Back pain is pervasive among American adults, but a new and disturbing trend is emerging. Young children are suffering from back pain much earlier than previous generations, and the use of overweight backpacks is a contributing factor. In fact, the U.S. Consumer Product Safety Commission reports that backpack-related injuries sent more than 7,000 people to the emergency room in one year alone.In our practice, we have noticed a marked increase in the number of young children who are complaining about back, neck and shoulder pain.

 

The first question we ask these patients is, “Do you carry a backpack to school?” Almost always, the answer is “yes."This new back pain trend among youngsters isn't surprising when you consider the disproportionate amounts of weight they carry in their backpacks - often slung over just one shoulder. The problem has become so widespread that the California State Assembly passed legislation that would force school districts to develop ways of reducing the weight of students' backpacks. Similar legislation is being considered in New Jersey as well.

 

We believe that limiting the backpack's weight to no more than 10 percent of the child's body weight and urging the use of ergonomically correct backpacks are possible solutions.

Here are a few tips that can help reduce "Backpack Back Pain":

 

  • Make sure your child's backpack weighs no more than 10 percent of his/ her body weight. A heavier backpack will cause your child to bend forward in an attempt to support the weight on his or her back, rather than on the shoulders, by the straps.

  • The backpack should never hang more than four inches below the waistline. A backpack that hangs too low increases the weight on the shoulders, causing your child to lean forward when walking.
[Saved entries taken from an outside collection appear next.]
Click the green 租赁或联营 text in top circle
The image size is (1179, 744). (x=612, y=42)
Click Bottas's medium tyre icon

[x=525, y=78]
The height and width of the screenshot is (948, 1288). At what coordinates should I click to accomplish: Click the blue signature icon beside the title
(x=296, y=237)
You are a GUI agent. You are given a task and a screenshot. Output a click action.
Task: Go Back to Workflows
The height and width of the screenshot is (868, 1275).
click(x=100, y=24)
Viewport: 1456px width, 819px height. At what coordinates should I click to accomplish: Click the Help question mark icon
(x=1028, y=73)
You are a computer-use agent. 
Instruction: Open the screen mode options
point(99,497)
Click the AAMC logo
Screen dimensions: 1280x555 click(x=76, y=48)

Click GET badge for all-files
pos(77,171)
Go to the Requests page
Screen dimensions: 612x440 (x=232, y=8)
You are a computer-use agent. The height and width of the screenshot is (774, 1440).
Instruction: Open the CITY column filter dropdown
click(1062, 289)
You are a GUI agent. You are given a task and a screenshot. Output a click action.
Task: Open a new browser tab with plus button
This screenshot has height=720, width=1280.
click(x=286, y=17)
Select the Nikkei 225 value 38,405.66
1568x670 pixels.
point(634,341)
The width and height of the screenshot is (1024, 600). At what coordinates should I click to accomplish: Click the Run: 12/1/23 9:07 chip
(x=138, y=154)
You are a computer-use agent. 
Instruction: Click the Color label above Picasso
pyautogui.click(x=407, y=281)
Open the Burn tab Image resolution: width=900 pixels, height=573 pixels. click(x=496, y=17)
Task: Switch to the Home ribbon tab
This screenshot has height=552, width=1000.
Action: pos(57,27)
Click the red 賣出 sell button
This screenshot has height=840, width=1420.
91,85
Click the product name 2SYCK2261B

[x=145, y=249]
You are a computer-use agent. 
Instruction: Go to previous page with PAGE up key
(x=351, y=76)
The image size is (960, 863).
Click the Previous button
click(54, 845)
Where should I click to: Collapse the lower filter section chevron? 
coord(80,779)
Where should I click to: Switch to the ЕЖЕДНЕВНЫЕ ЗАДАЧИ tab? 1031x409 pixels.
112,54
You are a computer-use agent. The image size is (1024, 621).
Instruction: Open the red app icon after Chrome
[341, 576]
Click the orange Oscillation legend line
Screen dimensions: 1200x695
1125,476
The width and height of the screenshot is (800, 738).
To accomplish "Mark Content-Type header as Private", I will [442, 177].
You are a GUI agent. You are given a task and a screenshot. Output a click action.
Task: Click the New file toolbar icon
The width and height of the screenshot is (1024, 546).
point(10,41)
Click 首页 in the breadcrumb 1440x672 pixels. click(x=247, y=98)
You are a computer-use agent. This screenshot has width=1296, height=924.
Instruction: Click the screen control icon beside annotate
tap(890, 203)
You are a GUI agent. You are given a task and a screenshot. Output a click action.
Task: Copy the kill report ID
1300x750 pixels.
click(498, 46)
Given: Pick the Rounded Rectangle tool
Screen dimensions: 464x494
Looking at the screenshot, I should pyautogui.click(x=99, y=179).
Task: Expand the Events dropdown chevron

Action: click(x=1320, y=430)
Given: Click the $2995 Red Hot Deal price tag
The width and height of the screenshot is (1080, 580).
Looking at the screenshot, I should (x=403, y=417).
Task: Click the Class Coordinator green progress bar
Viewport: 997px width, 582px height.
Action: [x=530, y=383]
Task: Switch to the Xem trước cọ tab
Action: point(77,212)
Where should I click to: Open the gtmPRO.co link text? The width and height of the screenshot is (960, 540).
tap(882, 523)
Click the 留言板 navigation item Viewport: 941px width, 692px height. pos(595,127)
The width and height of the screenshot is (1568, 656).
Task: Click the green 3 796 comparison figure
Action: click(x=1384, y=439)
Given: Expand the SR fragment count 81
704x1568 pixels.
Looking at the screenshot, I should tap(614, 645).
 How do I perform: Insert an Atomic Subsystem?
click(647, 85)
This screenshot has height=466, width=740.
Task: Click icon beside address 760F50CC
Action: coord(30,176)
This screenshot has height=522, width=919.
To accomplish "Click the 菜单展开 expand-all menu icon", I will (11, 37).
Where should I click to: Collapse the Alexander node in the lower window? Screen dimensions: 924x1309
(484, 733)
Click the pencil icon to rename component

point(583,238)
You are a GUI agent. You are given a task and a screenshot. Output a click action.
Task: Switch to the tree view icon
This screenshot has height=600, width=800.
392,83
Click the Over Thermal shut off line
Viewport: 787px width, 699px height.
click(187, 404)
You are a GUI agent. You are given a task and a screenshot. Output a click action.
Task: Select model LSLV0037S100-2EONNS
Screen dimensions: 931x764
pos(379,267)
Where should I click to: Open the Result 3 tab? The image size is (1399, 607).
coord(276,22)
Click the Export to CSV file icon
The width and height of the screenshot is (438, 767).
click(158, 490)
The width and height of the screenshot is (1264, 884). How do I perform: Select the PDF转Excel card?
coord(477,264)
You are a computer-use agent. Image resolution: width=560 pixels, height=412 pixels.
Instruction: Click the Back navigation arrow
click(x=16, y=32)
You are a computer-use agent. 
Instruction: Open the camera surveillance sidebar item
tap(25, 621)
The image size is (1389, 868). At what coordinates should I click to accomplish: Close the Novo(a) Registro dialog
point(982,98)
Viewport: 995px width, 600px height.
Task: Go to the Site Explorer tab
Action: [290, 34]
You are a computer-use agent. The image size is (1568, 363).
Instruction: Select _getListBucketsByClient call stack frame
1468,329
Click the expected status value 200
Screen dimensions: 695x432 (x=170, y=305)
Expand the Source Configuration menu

  • A backpack with individualized compartments helps in positioning the contents most effectively. Make sure that pointy or bulky objects are packed away from the area that will rest on your child's back.

  • Bigger is not necessarily better. The more room there is in a backpack, the more your child will carry-and the heavier the backpack will be.

  • Encourage your children to wear both shoulder straps. Lugging the backpack around by one strap can cause the disproportionate shift of weight to one side, leading to neck and muscle spasms, as well as low-back pain.

  • Wide, padded straps are very important. Non-padded straps are uncomfortable, and can dig into your child's shoulders.

  • The shoulder straps should be adjustable so the backpack can be fitted to the child's body. Straps that are too loose can cause the backpack to dangle uncomfortably and cause spinal problems and pain.